Today’s anniversary will not be celebrated in the same manner. Instead, we are bound to see examples of overly patriotic support of the Bush Administration with the underlying theme that vengeance has not yet been exacted. What we will not see, in the mainstream American media at least, are people asking why this event happened and how to make sure it doesn’t happen again.
In the two years since the attacks took place, few reasonable answers have been given to these significant questions. The most common reply, and a favourite of President George W. Bush, is the simplistic view that terrorists (or evildoers in Bushspeak) are inherently evil and are jealous of American freedom, liberty and democracy. What you will not hear is any mention that American foreign policy might have something to do with the attacks.
Coincidentally, September 11 also marks another anniversary. Thirty years ago today, democratically elected Chilean President Salvator Allende was ousted in a military coup d’etat that saw dictator Augusto Pinochet come to power. Five thousand people would die as the dictator, backed by the Americans, removed the left-leaning Allende at the height of the Cold War.
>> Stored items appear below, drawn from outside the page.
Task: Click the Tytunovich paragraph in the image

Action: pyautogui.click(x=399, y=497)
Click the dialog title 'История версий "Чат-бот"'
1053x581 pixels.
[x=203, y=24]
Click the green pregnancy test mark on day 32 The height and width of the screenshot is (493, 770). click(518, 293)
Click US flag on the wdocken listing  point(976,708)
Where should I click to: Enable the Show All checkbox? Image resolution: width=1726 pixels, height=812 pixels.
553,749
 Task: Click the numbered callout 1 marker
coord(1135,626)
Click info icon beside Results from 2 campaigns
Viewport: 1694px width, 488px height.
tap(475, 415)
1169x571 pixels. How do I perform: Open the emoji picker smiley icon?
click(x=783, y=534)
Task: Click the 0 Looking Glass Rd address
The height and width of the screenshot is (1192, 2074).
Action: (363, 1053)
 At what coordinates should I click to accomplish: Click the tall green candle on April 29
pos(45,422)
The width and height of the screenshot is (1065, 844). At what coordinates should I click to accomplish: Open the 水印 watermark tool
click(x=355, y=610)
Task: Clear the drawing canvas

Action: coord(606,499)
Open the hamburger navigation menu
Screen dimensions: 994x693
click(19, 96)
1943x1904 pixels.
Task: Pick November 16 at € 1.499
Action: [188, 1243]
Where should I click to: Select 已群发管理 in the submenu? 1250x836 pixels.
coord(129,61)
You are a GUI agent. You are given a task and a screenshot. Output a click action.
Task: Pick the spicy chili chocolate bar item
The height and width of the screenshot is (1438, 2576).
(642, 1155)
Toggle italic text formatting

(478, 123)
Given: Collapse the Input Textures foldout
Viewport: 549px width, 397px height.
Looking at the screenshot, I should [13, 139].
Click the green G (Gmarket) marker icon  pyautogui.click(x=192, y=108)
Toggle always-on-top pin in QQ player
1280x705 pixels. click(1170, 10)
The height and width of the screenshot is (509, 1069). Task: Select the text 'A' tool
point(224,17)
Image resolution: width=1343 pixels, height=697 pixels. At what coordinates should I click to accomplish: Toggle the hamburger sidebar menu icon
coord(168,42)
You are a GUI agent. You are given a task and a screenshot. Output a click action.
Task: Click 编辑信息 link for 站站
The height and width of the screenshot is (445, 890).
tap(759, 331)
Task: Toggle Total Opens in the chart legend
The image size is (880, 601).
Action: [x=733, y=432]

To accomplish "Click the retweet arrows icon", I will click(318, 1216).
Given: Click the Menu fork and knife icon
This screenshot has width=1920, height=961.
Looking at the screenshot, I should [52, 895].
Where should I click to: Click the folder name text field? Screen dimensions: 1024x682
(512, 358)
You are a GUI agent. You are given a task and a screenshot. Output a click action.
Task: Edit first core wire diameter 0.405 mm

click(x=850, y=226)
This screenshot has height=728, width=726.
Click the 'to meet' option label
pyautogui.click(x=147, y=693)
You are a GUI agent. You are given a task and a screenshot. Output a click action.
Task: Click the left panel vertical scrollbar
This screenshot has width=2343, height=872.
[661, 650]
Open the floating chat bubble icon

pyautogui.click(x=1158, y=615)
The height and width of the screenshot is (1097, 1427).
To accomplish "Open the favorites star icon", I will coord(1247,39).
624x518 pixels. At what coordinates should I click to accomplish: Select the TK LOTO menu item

In fact, Americans have meddled in the affairs of other countries for over a half-century, often with violent results. All over South America, Central America and the Middle East, the American military has been hard at work to ensure American interests are served.
Not surprisingly, there’s a bit of animosity.
When the terrorist attacks took place two years ago, this was all seemingly forgotten. There was international condemnation of the terrorist attacks, and rightfully so. The entire world grieved with the Americans for a pain that they knew all too well. With the aim to make the world a safer place, many people felt optimistic American intervention, or better yet international action through the United Nations, would help ensure tragedy on this scale would not happen again in the new century.
In the two years since, the opposite is true. Countries that stood side-by-side with the Americans are no longer allies. Enthusiasts for a war on al-Qaeda are now skeptical of the American empire’s underlying motivations. Anti-Americanism is now higher than it has ever been.
Three thousand innocent people have lost their lives and they are being honoured with increased violence and bloodshed on the international scene, a disregard for the UN’s potential for peaceful outcomes, and the occupation of two countries with maybe more to come.
Furthermore, the potential for American profit (for a handful of American companies, not the government that is spending $4 billion each month on the occupation) from the latest war adds a disgraceful tint to the supposed "liberation."
It would be wrong to simply think Americans brought the attacks of two years ago upon themselves, or they somehow deserved their fate. September 11 did not happen solely as a result of foreign policy, but due to a mix of factors contributing to the violence. It is equally naaive, however, to deny the role of past American interventions in the fateful attack.
It would be an incredible insult to the people who died on September 11 to continue this wilful ignorance and consistently increase the possibility of similar attacks in the future.